I will now store part of my dataset for training purposes, and I will leave out another portion of it for testing purposes.

In [44]:
from sklearn.model_selection import train_test_split
X= df_sex_survived['sex'].values.reshape(-1, 1) #reshaping it because it has a single feature
y = df_sex_survived['survived'].values
X_train, X_test, y_train, y_test = train_test_split(X, y, test_size=0.30, random_state=42)

The next step is to train the model

In [47]:
logistic_reg = LogisticRegression(random_state=0)
logistic_reg.fit(X_train,y_train)
print('Accuracy score:',logistic_reg.score(X_train, y_train),'%')

Accuracy score: 0.7849117174959872 %


We see that we have an accuracy score of around 80%, which means simply by knowing whether a passenger was a male of a female, we would be correct 80% of the times in classifying whether he/she has survived the titanic accident.

In [54]:
print('Coefficient of the regression', logistic_reg.coef_[0][0])

Coefficient of the regression 2.370100620067801


Unfortunately the interpretability of coefficient in the logistic regression is not straightforward, but we can make some observations by looking at the positive sign, telling us that the input feature does on average have a positive impact, contributing to a probability increase in survival rate when true.

# 3. Parameters in Sklearn

**Note:** in Sklearn, when we use LinearRegression, regularization of the input is applied by default.

<em>LogisticRegression</em> (<em>penalty</em>='l2', *, <em>dual</em>=False, <em>tol</em>=0.0001, <em>C</em>=1.0, <em>fit_intercept</em>=True, <em>intercept_scaling</em>=1, <em>class_weight</em>=None, <em>random_state</em>=None, <em>solver</em>='lbfgs', <em>max_iter</em>=100, <em>multi_class</em>='auto', <em>verbose</em>=0, <em>warm_start</em>=False, <em>n_jobs</em>=None, <em>l1_ratio</em>=None)

**Penalty refers to how mispredictions are penalized**. The possible options offered by sklearn are **"$\ell_2$", "$\ell_1$"** and **"elasticnet"**. The norm we should use depends on our endgoal. Using the l2 norm, we keep all of our coefficient, with the least significant ones dropping significantly in size. Using the l1 norm, we force the coefficients that are less significant to go to zero, which we then do not consider. On the other hand, elasticnet is a combination of the two, at the expense of more computational power needed, it is more flexible, which can be a pro, though it should be weighted with the risk of overfitting.

Expanding a little more on the topic, the mathematical structure of an $\ell_p$ norm is defined as $\ell_p = (\sum_{i}^{m} |{x_i^p}|)^{1/p}$, where p denoted the type of norm.
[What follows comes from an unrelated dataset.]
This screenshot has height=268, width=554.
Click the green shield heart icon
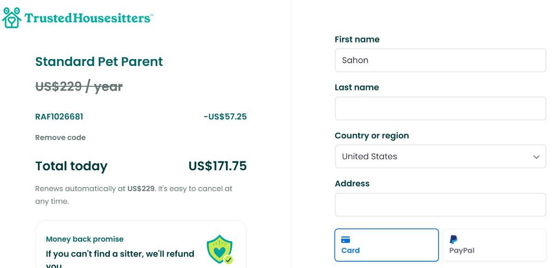[220, 249]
In our case, the norm regularization is applied on our coefficient $\beta$ 's, thus we have that $$\ell_1 = ||\beta||_1 =\sum_{i}^{m} |\beta_i|$$ $$\ell_2 = ||\beta||_2 = (\sum_{i}^{m} |\beta_i^2|)^{1/2}$$ $$\ell_{elasticnet}=\alpha||\beta||_2 + (1-\alpha)||\beta||_1$$ where $$\alpha = \frac{\lambda_2}{(\lambda_1 + \lambda_2)}$$
<em>More infos on elasticnet can be found at https://web.stanford.edu/~hastie/TALKS/enet_talk.pdf</em>



**fit_intercept** is a boolean parameter deciding whether the intercept $\beta_0$ should be inserted in the model or not.
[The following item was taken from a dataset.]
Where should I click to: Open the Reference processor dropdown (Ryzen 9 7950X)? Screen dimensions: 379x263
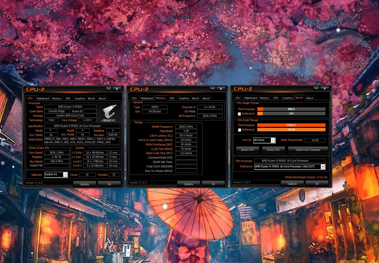coord(323,167)
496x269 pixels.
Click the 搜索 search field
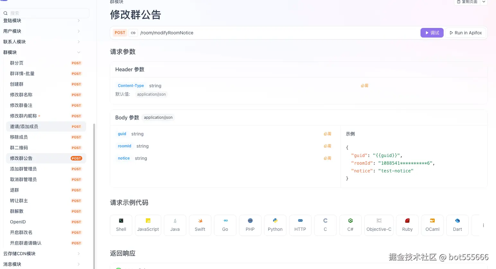45,13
**class_weight** referes to the balancing of the classes, when the class training data is skewed. For example if we're predicting a binary label 0 or 1, and the vast majority of our training dataset contains values classified as 1, having way less values classified at 0.

**random_state** is the random seed that shuffles the data. By fixing it, we are able to compare different models within constant subsets of data, eliminating differences originating by differences in subsets of data selected for the training.

**solver** refers to the algorithm used in the maximimation process. The decision should be made according to the size of the dataset and the amount of classes we want to predict.

**max_iter** refers to the number of maximum iterations of the algorithm we are able to tollerate. If the algorithm does not converge, theoretically should run forever. By setting a large yet reasonable amount of iterations we should be able to achieve close to convergence even if it will wiggle forever around the minimum of the optimization problem, yet never settling there specifically.

**multi_class** refers to the loss to be used in the particular case. If we are dealing with a multilabel classification we should change it to be "multinomial".